Daumen hoch für solche, die spannend sind, interessant, süß, lustig, abgedreht, schlau, cool, verrückt - wie auch immer, Hauptsache kurzweilig, einprägsam und kohärent. Wie es euch gefällt - ist die Weisung der Stunde. Dabei entfernen wir uns von dem, was uns außergewöhnlich macht, und posten stattdessen nur das, was unmissverständlich ist. Werbung statt Wahrheit.
Wie ein Marketingstratege, der für seine Auftraggeber eine Corporate Identity, eine Unternehmensidentität, aus Briefkopf, Werbejingle und Konzernduft erschafft, entwickeln wir ein Image von uns selbst, eine Demoversion. Der eine präsentiert sich als Abenteurer und postet nur noch Fotos in Badehose zwischen Steinklippe und Meeresoberfläche, die andere inszeniert sich als Partyqueen und teilt mit uns jeden Morgen ihre bewegten Nächte, der Dritte lädt ständig Fotos seiner angerichteten Speisen hoch. Sechs Mal Daumen hoch für einen Beitrag über einen selbst gemachten Schmorbraten, und schon hat eine Konditionierung stattgefunden. Merke: "Irgendwas übers Kochen schreibe ich mal wieder." So posten wir nur noch Sachen, von denen wir wissen, dass man sie leicht konsumieren kann, und die zu der erdachten Version von uns passen. Aber selbst die wählen wir nicht selbstbestimmt.
In einem populären Netzwerk wie Facebook kommen Freunde und Bekannte aus vielen verschiedenen Kontexten zusammen: Exfreund und Verlobter, Chef und Traumchef, Freundin und Feindin, Mutti und One-Night-Stand, Partyfreunde und Vermieter - alle in einem virtuellen Raum.
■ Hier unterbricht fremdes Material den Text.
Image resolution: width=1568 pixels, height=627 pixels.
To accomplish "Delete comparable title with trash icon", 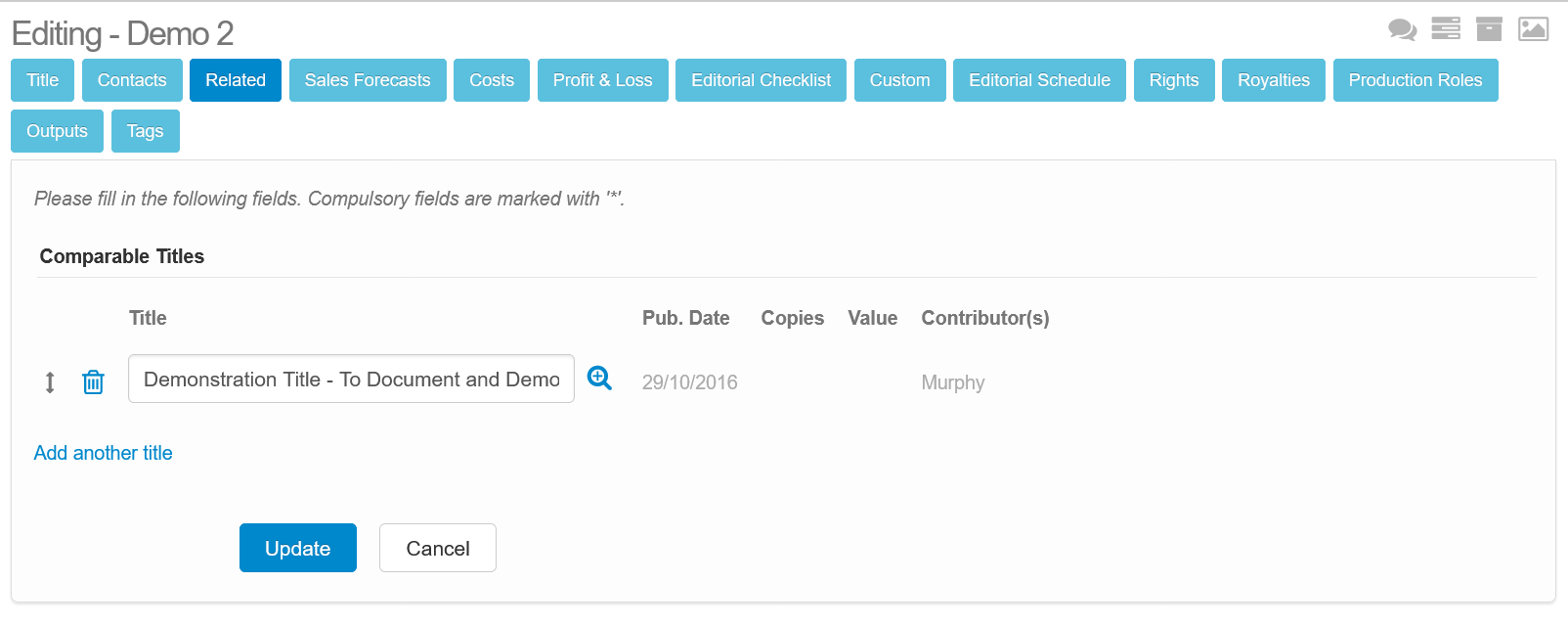I will click(x=93, y=382).
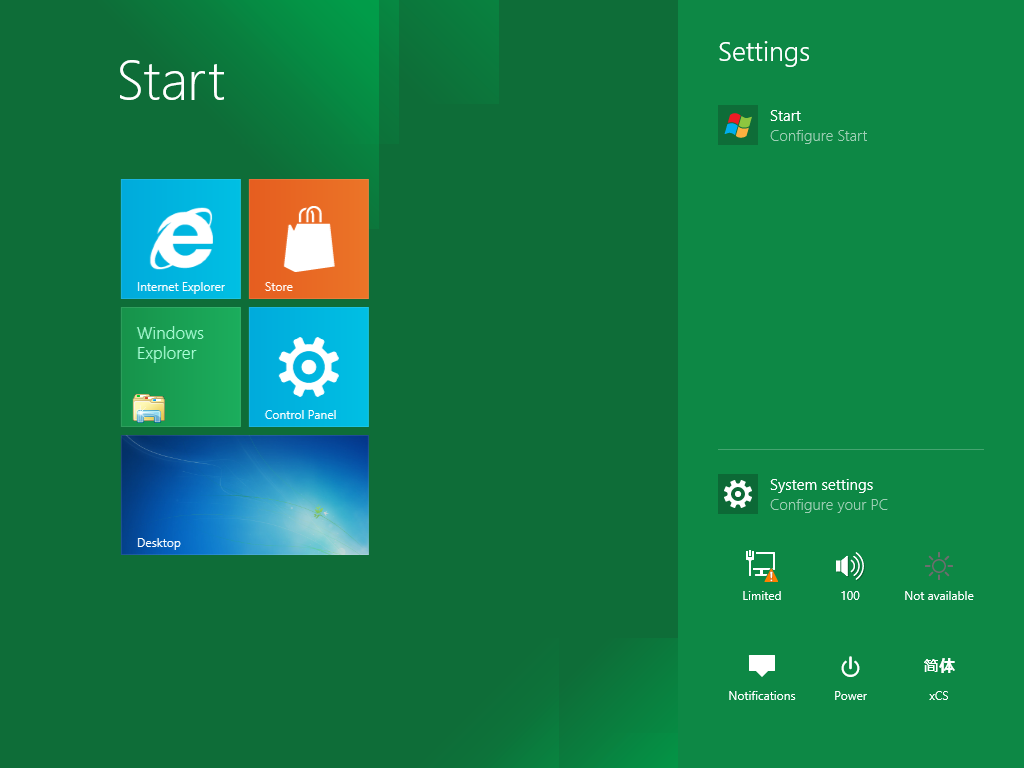The height and width of the screenshot is (768, 1024).
Task: Open the Limited network status icon
Action: tap(761, 566)
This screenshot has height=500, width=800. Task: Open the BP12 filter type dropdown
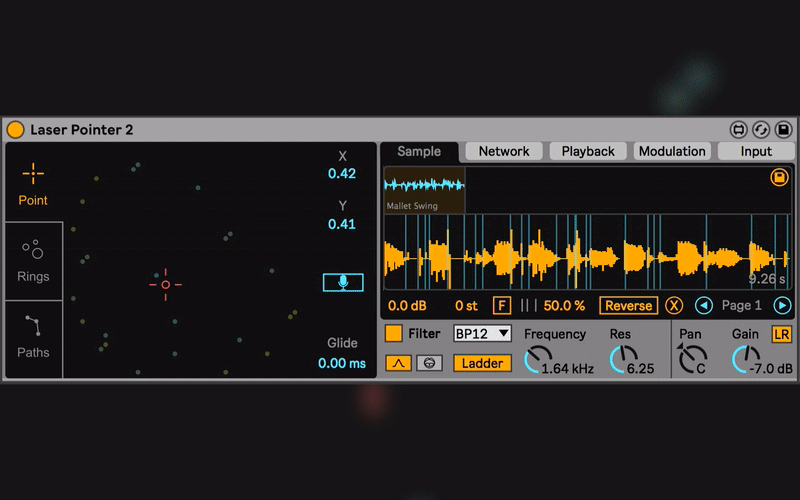[482, 334]
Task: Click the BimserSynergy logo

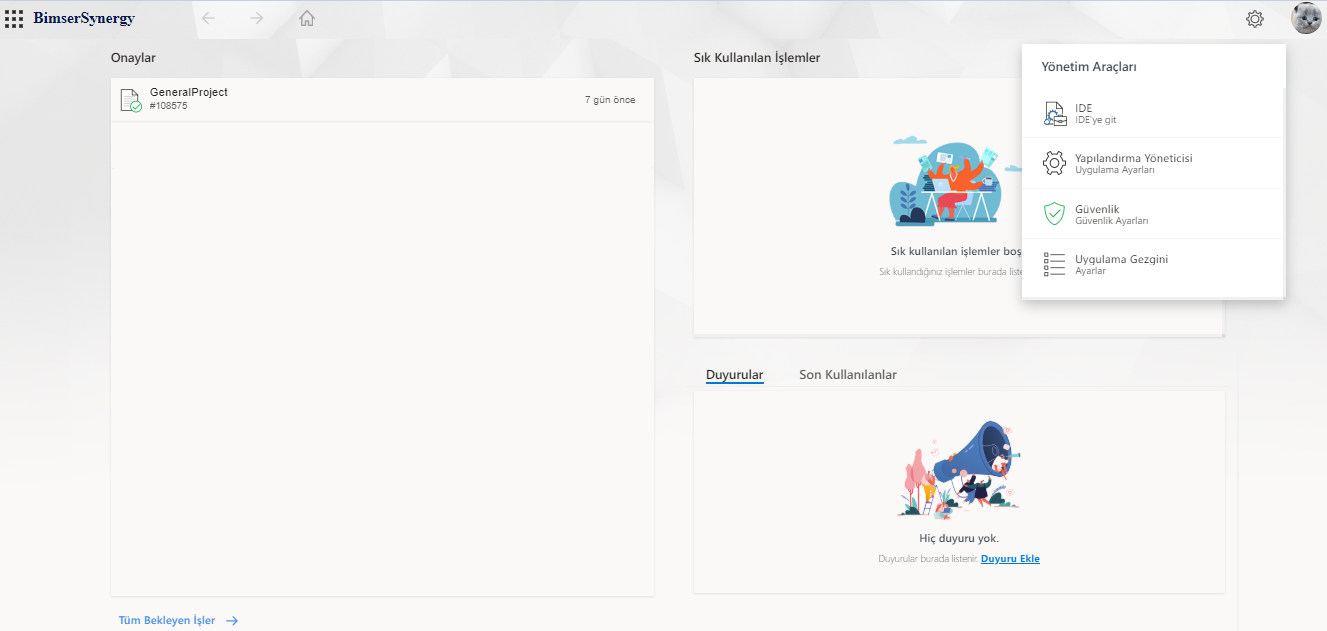Action: (84, 18)
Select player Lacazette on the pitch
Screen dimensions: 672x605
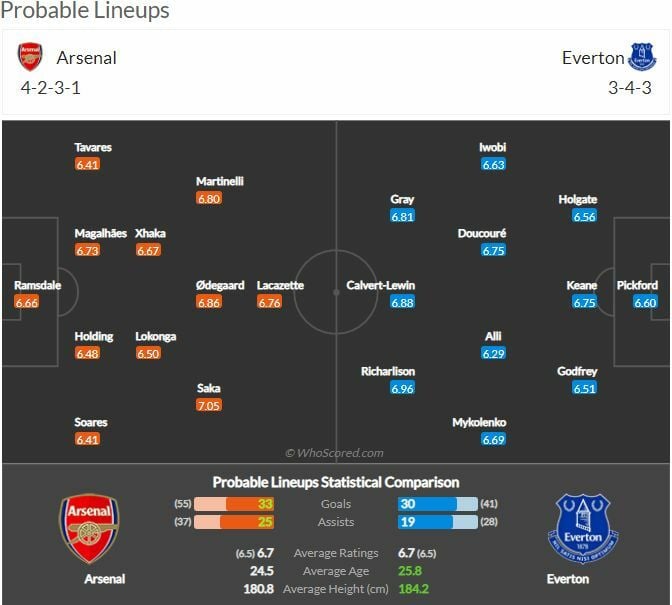coord(280,285)
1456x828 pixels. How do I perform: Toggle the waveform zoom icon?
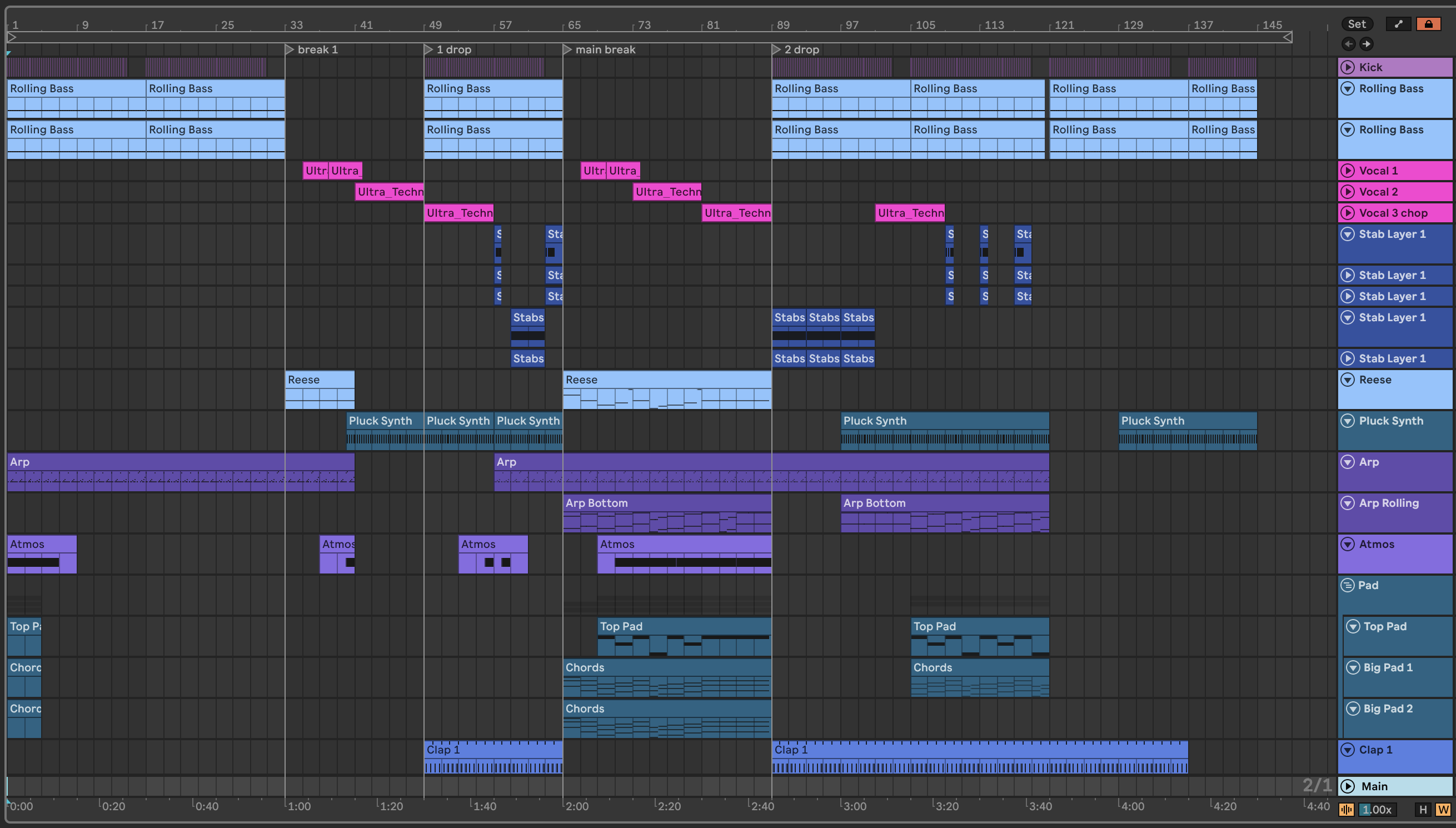(1346, 809)
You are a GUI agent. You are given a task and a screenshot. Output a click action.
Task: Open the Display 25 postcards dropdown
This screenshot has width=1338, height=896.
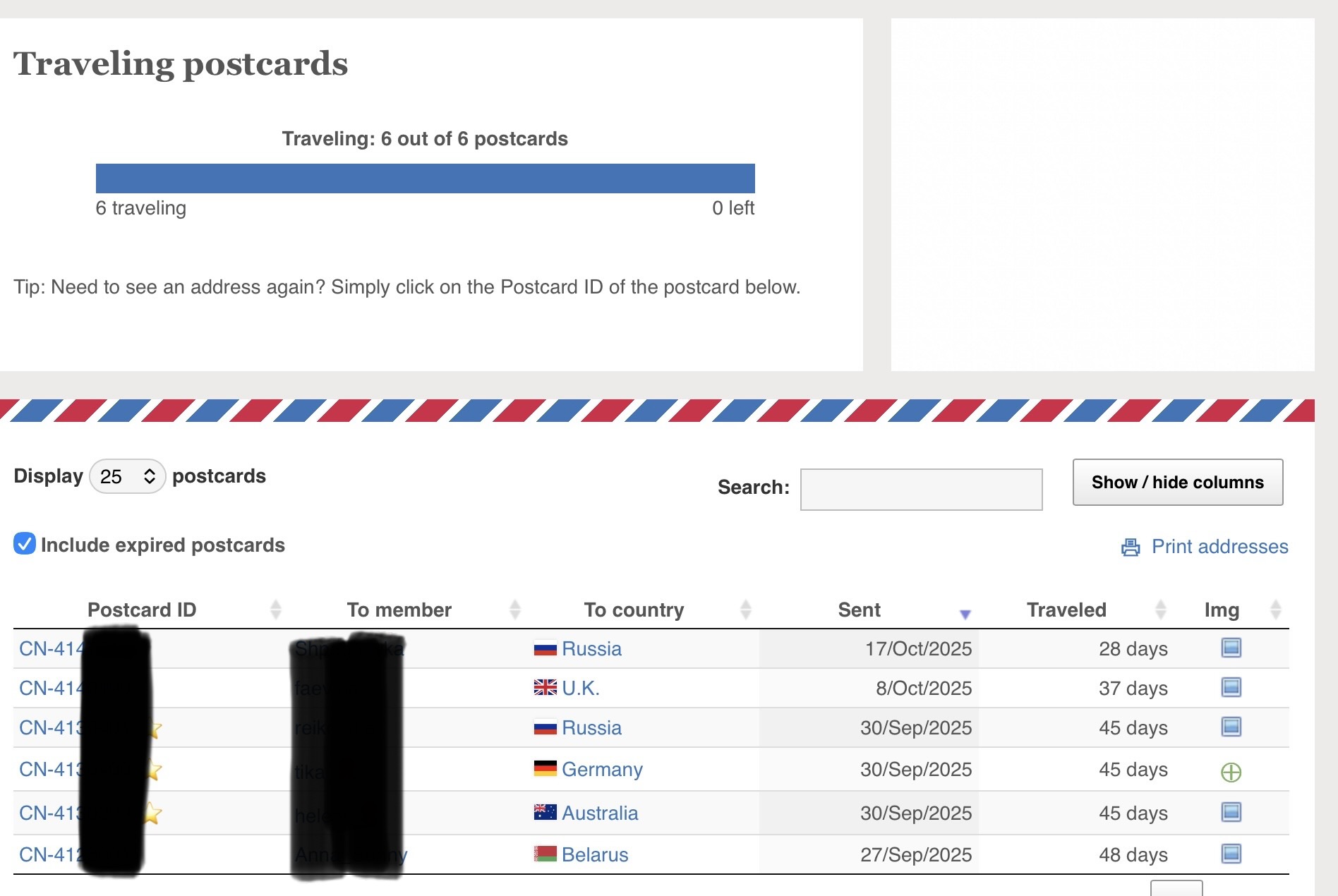128,477
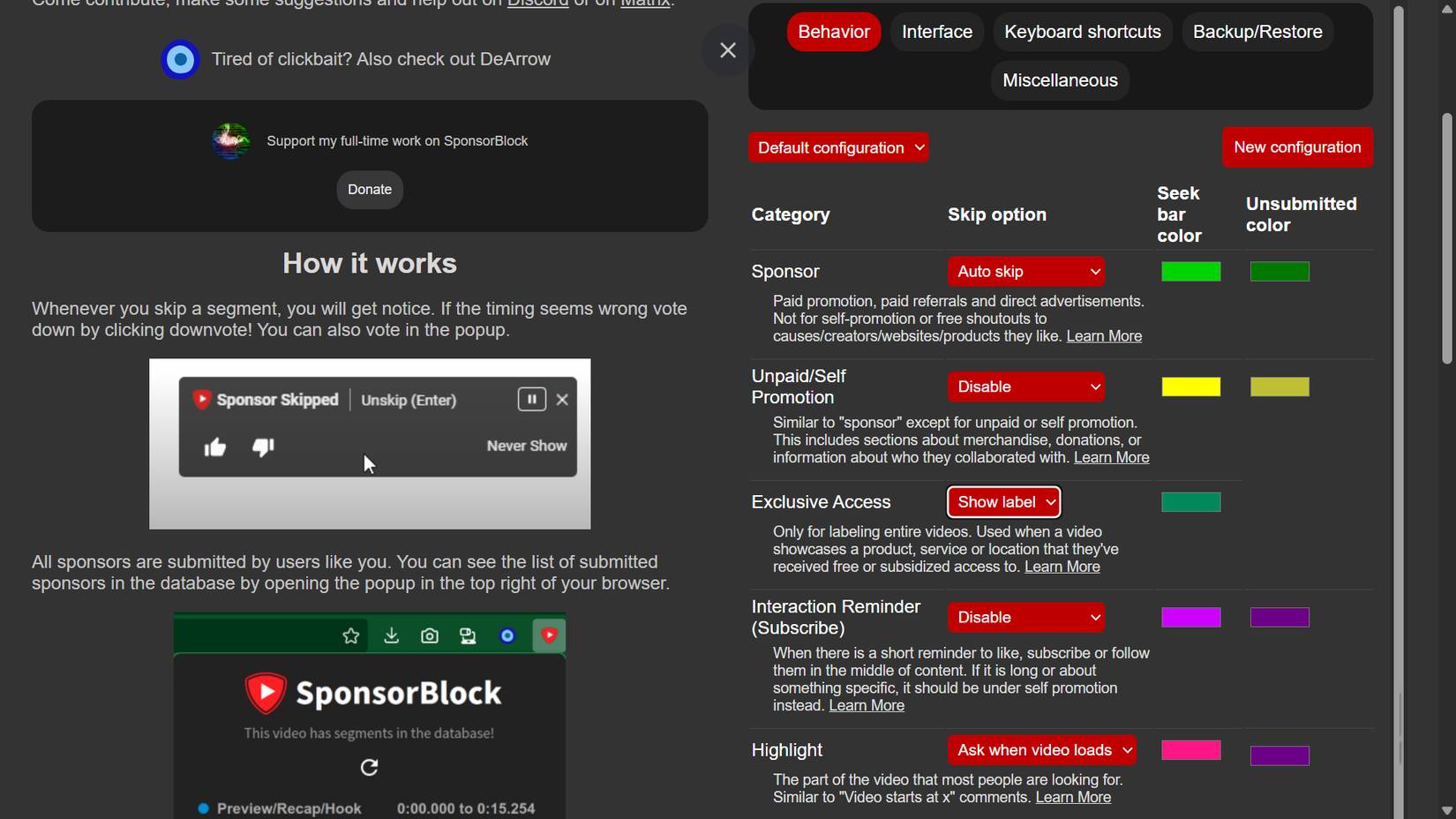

Und genau dieser Umstand hindert uns daran zu tun, was man üblicherweise von Menschen im Internet erwartet: mit Identität zu experimentieren. Alles, was Missfallen hervorrufen könnte, sortieren wir aus: Faulpelz, Säufer, Lästermaul, Aggressor, Heulsuse und viele andere. Übrig bleiben nur ein paar gängige Hochglanzcharaktere - aus deren Pool können wir uns einen aussuchen.
Heißt: Am Ende haben wir uns für ein allseits geschätztes und leicht verständliches Image entschieden; geben uns eindimensional, schreiben überschwänglich freundlich, verzichten auf negative Emotionen und verkneifen uns Zynismus. Denn dafür gibt's keinen Applaus - zumindest nicht von allen in unserer heterogenen Freundesliste. Und es funktioniert, die hochgeladene Demoversion kommt gut an. Wie könnte auch eine Person, die es allen so verdammt einfach macht, sie zu mögen, auf Ablehnung stoßen? Das Publikum bestätigt uns in unserer Rolle: "Gefällt mir, was du machst. Weiter so." So gewinnt es Einfluss darüber, wer wir sind.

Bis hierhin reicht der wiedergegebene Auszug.